## INSTRUCTIONS FOR THE TASK
From the entries that follow, copy every line with the word "each".

## PROVIDED RECORDS
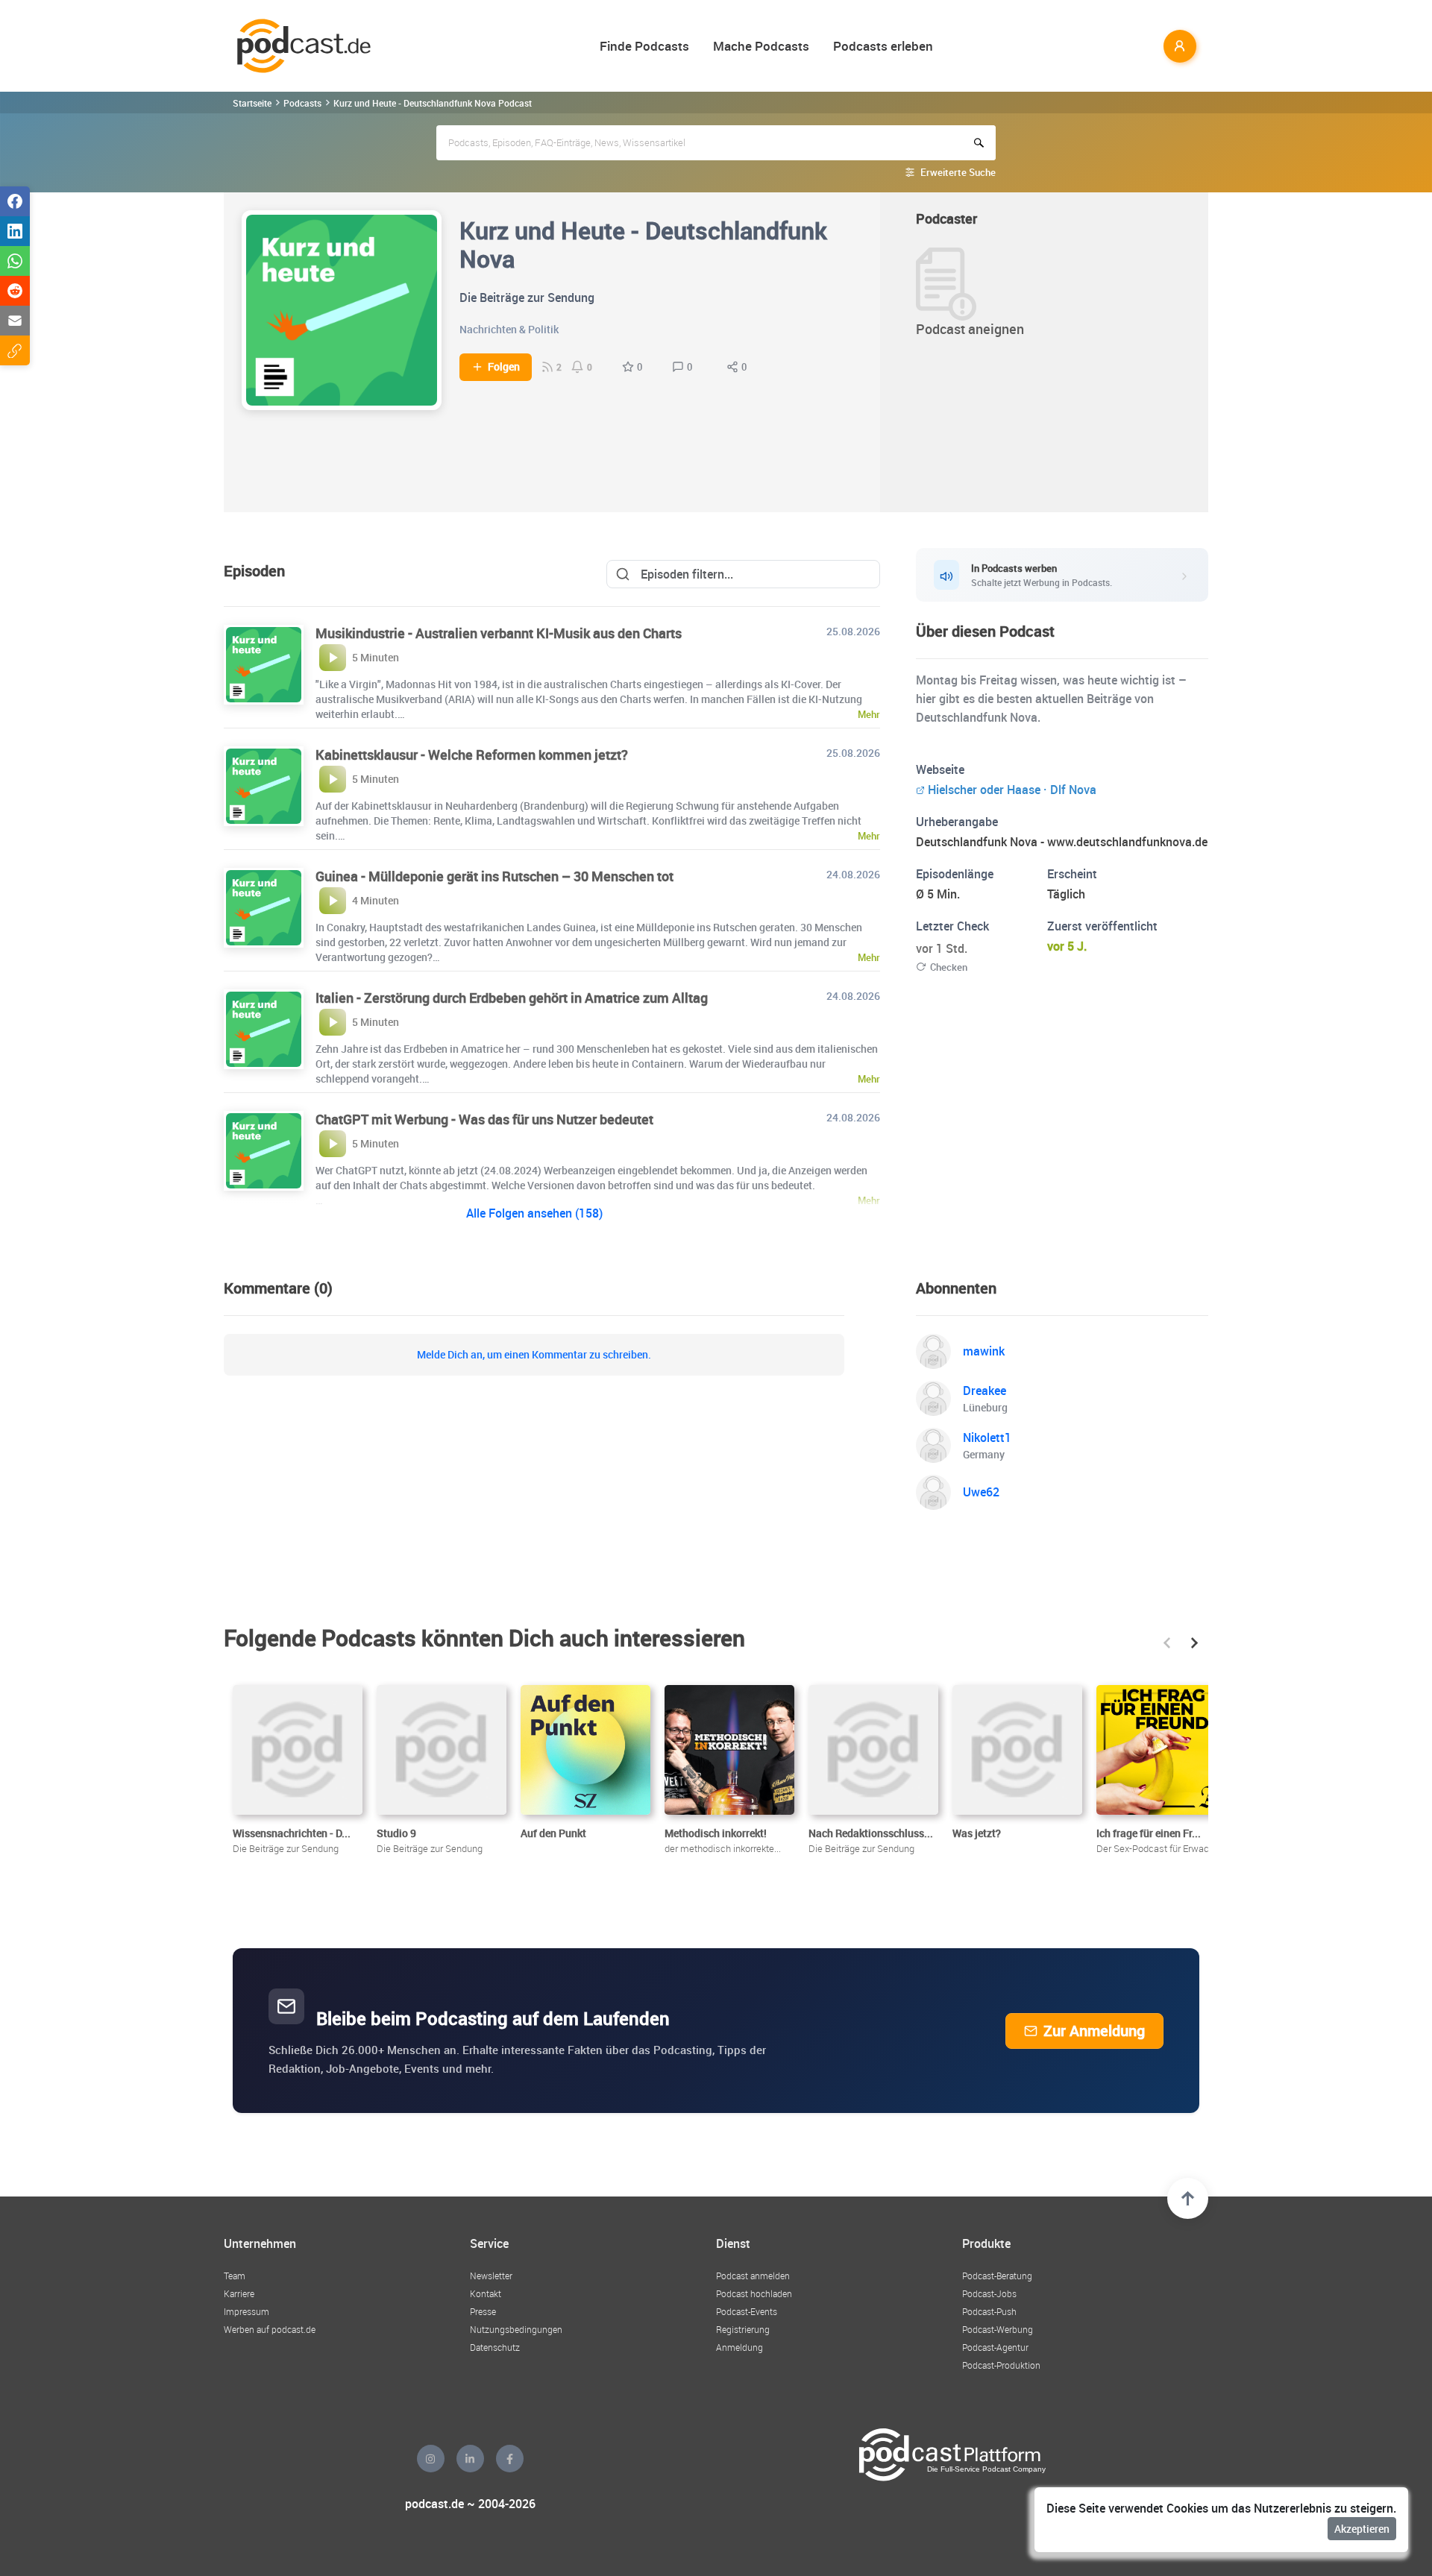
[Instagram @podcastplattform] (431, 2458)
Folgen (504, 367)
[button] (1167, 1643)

---

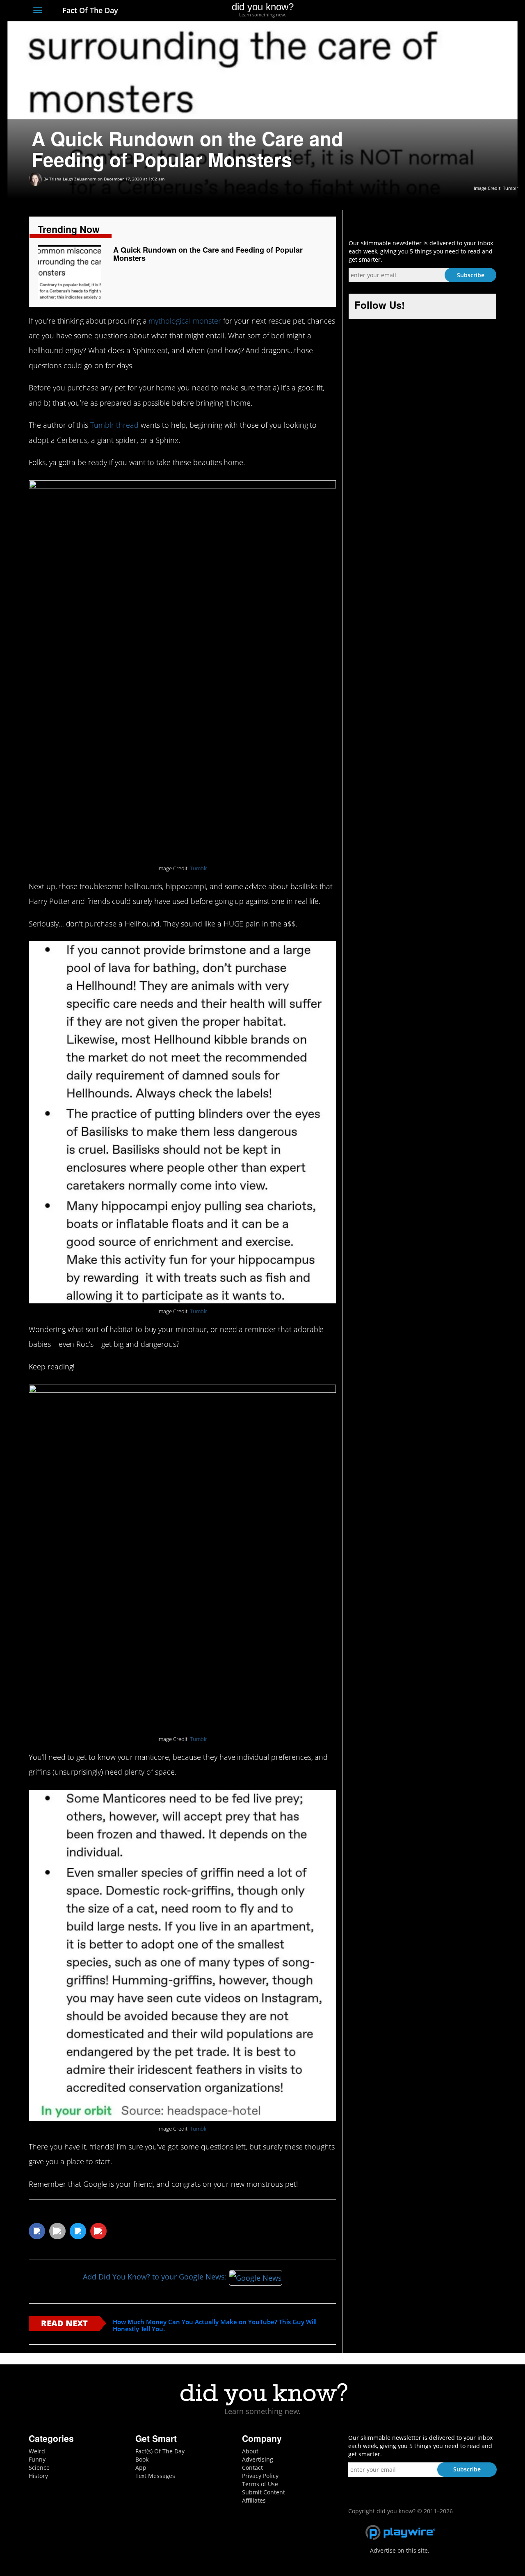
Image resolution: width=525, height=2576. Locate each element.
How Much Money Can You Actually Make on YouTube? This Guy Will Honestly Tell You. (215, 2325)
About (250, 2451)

---

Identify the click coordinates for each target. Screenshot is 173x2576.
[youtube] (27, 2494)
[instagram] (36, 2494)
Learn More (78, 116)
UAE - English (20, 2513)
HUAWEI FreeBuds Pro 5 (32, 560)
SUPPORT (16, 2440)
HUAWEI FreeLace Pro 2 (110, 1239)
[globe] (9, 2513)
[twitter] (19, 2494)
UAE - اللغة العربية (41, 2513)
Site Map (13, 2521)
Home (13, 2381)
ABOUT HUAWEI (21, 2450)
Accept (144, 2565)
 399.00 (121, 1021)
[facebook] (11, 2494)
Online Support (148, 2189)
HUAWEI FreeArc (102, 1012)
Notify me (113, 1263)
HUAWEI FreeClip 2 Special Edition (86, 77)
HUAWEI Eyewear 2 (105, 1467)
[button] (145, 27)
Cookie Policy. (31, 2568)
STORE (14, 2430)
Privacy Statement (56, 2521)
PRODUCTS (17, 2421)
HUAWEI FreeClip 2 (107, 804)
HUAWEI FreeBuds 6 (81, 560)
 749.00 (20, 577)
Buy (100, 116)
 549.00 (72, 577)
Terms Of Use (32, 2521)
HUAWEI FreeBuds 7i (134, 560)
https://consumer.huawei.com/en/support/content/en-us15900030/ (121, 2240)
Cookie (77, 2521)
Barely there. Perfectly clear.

## TASK OUTPUT
Image resolution: width=525, height=2576. Locate each element.
Identify the click coordinates for each target. Screenshot is 173x2576.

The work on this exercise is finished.